Tokenization Design and Scaling Vocabulary

The research examines various tokenization strategies, such as Byte-Pair Encoding (BPE) and n-gram modeling, concluding that larger tokenizer vocabularies benefit LLMs by reducing sequence length and enhancing training efficiency. The paper also emphasizes separate considerations for embedding and unembedding (input and output vocabularies), noting that they exhibit distinct scaling behaviors.

Figure 2: Performance comparison for models trained on CFG data, showing the impact of 1-gram and 3-gram tokenizers.

Over-Tokenized Transformer (OT)

Over-Encoding (OE)

The study introduces Over-Encoding (OE) to scale input vocabularies using large hierarchical n-gram embeddings. OE is shown to bring significant performance improvements, enabling smaller models to match larger baseline models without additional costs.
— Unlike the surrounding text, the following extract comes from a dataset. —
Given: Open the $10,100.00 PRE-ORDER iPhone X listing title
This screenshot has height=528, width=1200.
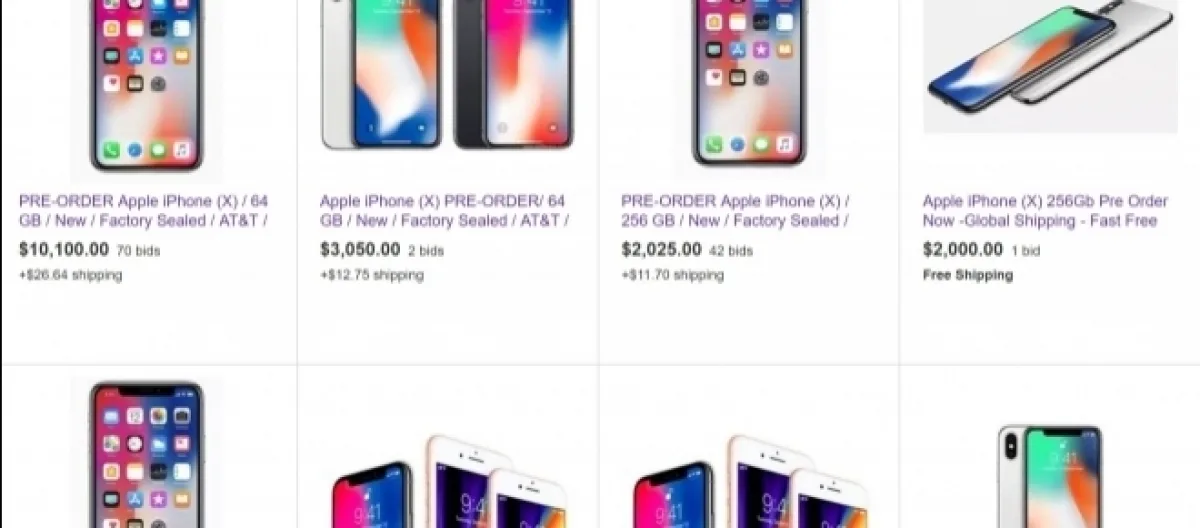Looking at the screenshot, I should pyautogui.click(x=143, y=210).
The technique involves creating a configurable vocabulary size extendable via matrix decompositions, allowing efficient embedding lookups.

Figure 3: Illustration of 2-gram encoding/decoding GPT, preserving next-token prediction while maintaining inference cost.
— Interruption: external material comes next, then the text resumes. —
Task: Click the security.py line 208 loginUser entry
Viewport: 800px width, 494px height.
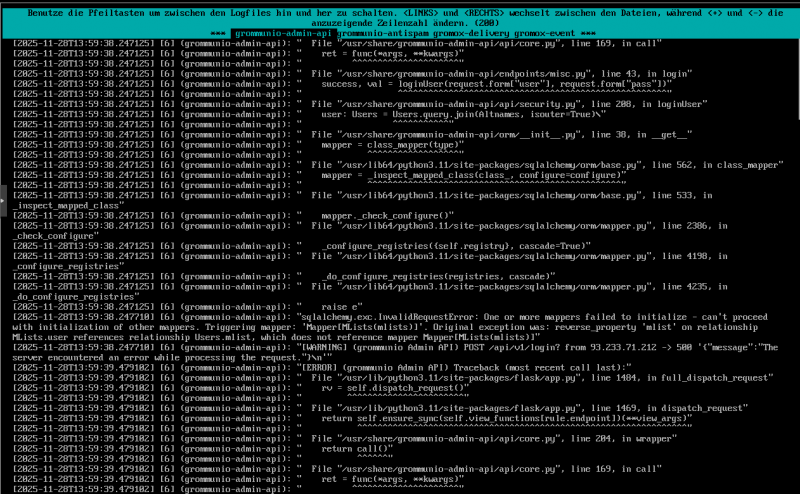Action: [500, 103]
Over-Decoding (OD) and OT Integration

Over-Decoding (OD) employs larger output vocabularies for detailed supervision, typically effective for larger models. Combining OE and OD results in the Over-Tokenized Transformer, leveraging advanced multi-token prediction methods to enhance model learning. The integration amplifies the advantages of wide token embeddings and improved supervision for future token predictions, achieving better performance with minimal additional costs.

Engineering Challenges and Solutions

Practical implementation of OE presents memory and computational challenges, particularly with large embedding tables. The paper suggests using tensor parallelism to mitigate overheads and proposing novel training frameworks to optimize embedding lookups and offload management. The implementation demonstrates less than 5% overhead when scaling to very large models.

Figure 4: Training curves for OE-12.8M and baseline model on OLMo2-1B, displaying significant convergence acceleration.

Conclusion

The paper emphasizes the importance of tokenization in LLM scaling, proposing strategies to optimize tokenizer design for enhanced performance and efficiency. The introduction of the Over-Tokenized Transformer demonstrates the potential of decoupling vocabularies and leveraging larger input vocabularies to drive the advancements of LLMs. The findings set the stage for further exploration into tokenization strategies and their integration into future models, highlighting independent scaling of vocabularies as a pivotal factor in LLM evolution.